Aim: Render this sentence from the passage on Jack Taiaroa below into Spanish: "He went on to set a national record in the long jump and represent Hawke's Bay in first-class cricket during the 1890s as an attacking batsman."

Source passage:
============================================================

John Grey "Jack" Taiaroa (16 September 1862 – 31 December 1907), of Ngāi Tahu descent, was a New Zealand rugby union player. A halfback, he played nine matches for the New Zealand national team in 1884—the warm-up in Wellington and all eight matches of the tour of New South Wales; New Zealand won all eight games. There were no test matches on the tour, as there was not yet an Australian national team, and would not be until 1903.

Born in Otakou, the son of Hōri Kerei Taiaroa, a New Zealand Member of Parliament, Taiaroa played school-boy rugby for Otago Boys' High School and then for the Otago provincial side. He went on to set a national record in the long jump and represent Hawke's Bay in first-class cricket during the 1890s as an attacking batsman.

============================================================

Data section:
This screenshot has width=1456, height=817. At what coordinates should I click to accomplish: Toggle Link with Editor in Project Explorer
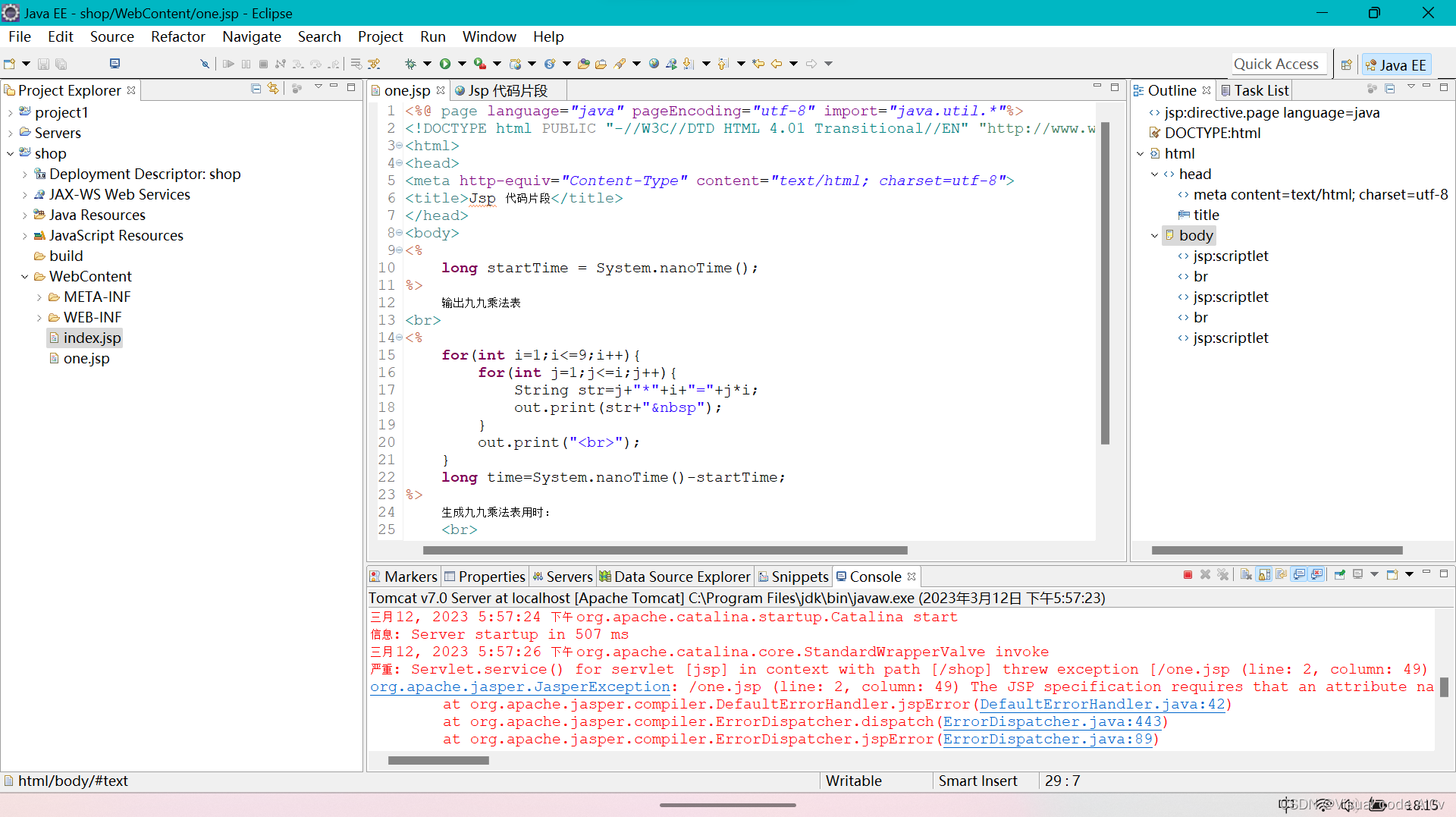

============================================================

The reply: Más tarde estableció un récord nacional en salto de longitud y representó a Hawke's Bay en críquet de primera clase durante la década de 1890 como bateador ofensivo.